== TASK TO CARRY OUT ==
Copy the stretch of the listing below from the line containing "Where should I" through the end of the listing, word for word, omitting the pictures.

== GIVEN ENTRIES ==
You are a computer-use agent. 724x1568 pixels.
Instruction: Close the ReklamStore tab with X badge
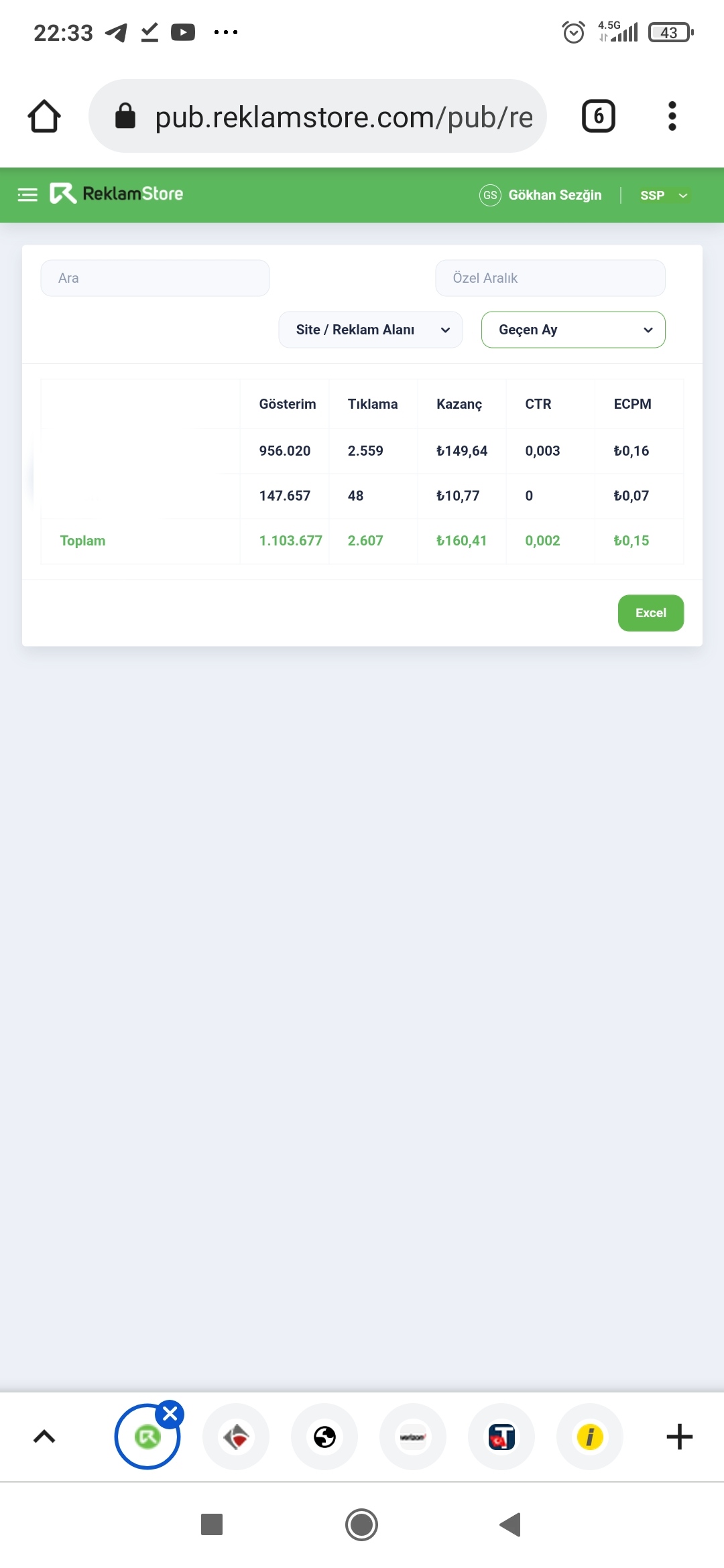pyautogui.click(x=170, y=1413)
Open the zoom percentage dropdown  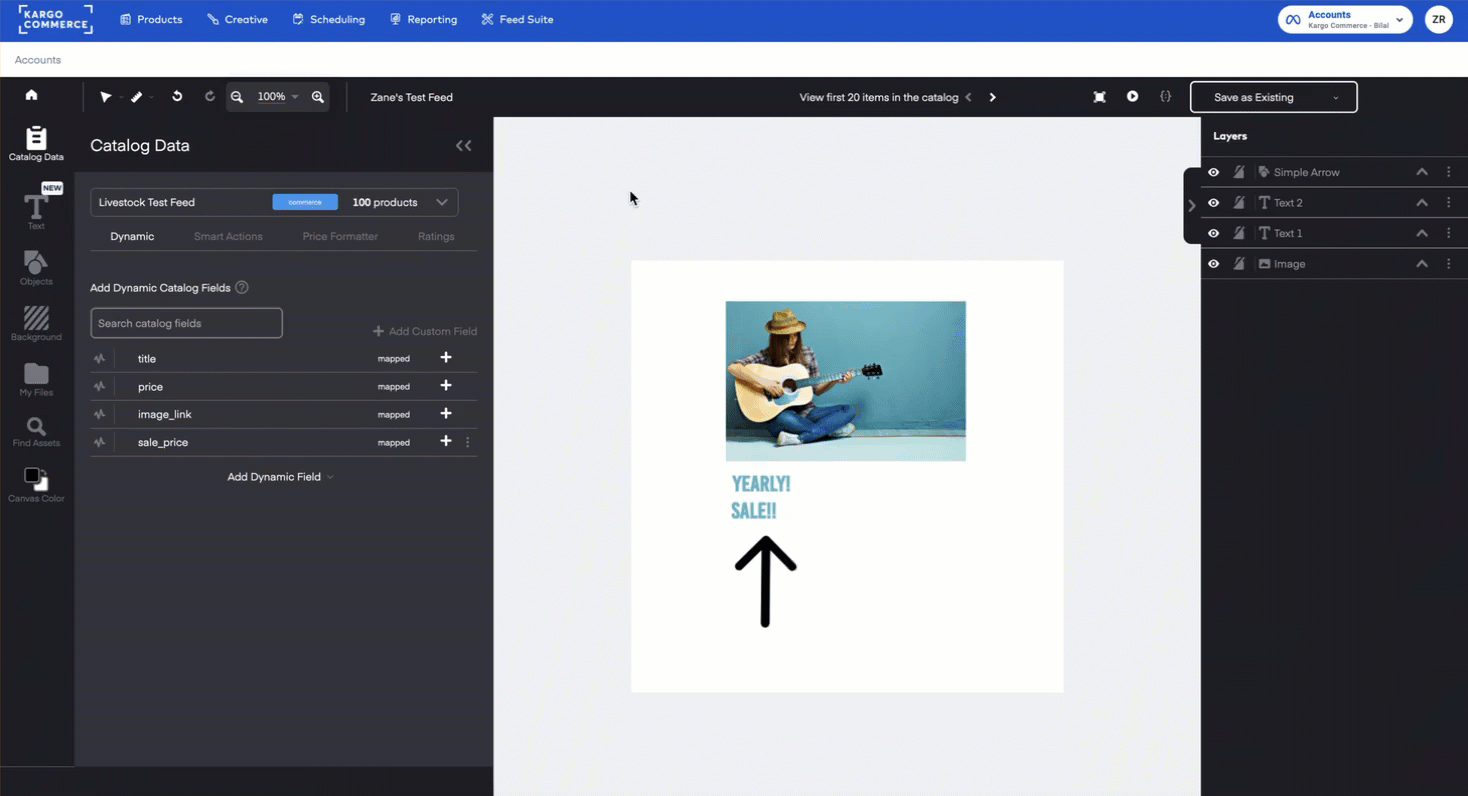coord(277,96)
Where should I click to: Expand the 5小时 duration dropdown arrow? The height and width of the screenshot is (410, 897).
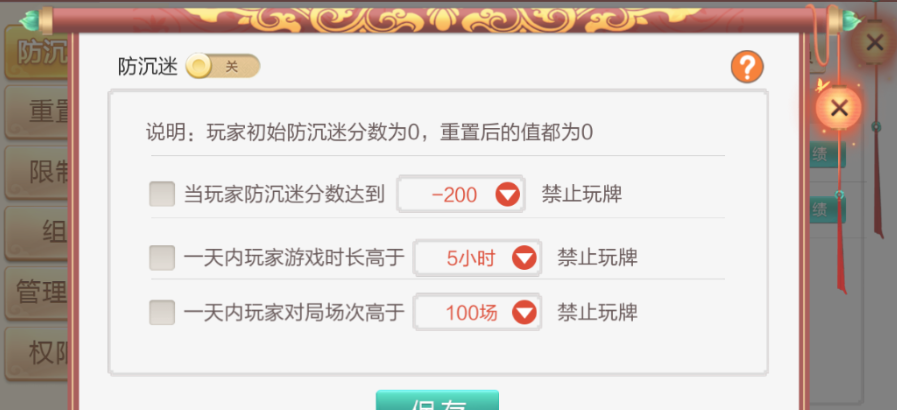tap(524, 258)
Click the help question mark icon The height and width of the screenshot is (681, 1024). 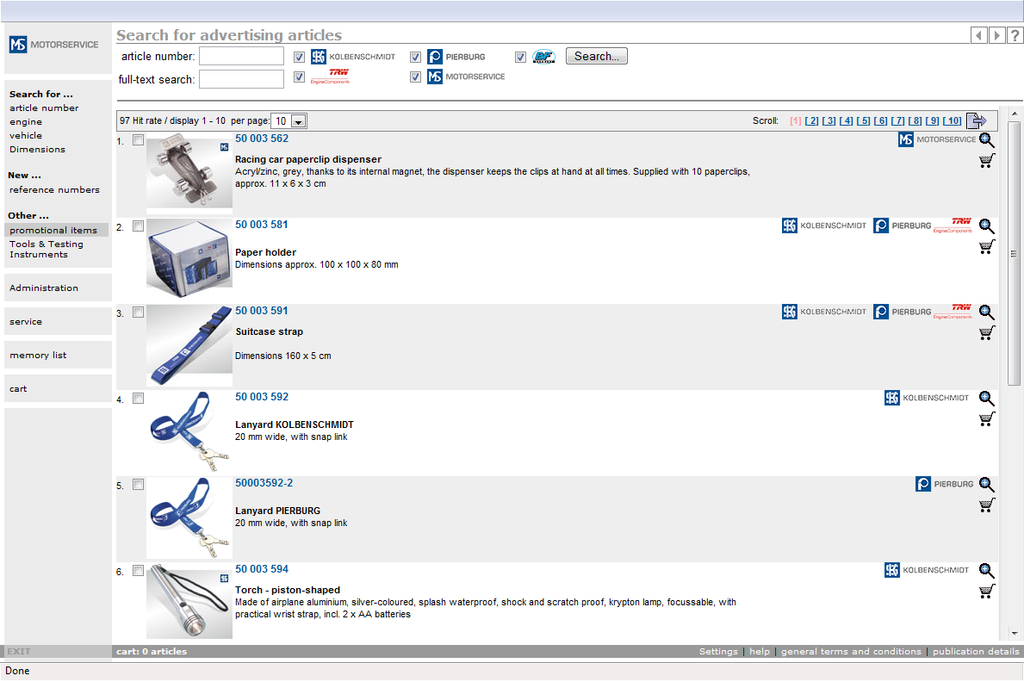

== RESULT OF THIS TASK ==
Where should I click to: Expand the 5小时 duration dropdown arrow? The height and width of the screenshot is (410, 897).
tap(524, 258)
Click the help question mark icon The height and width of the screenshot is (681, 1024). 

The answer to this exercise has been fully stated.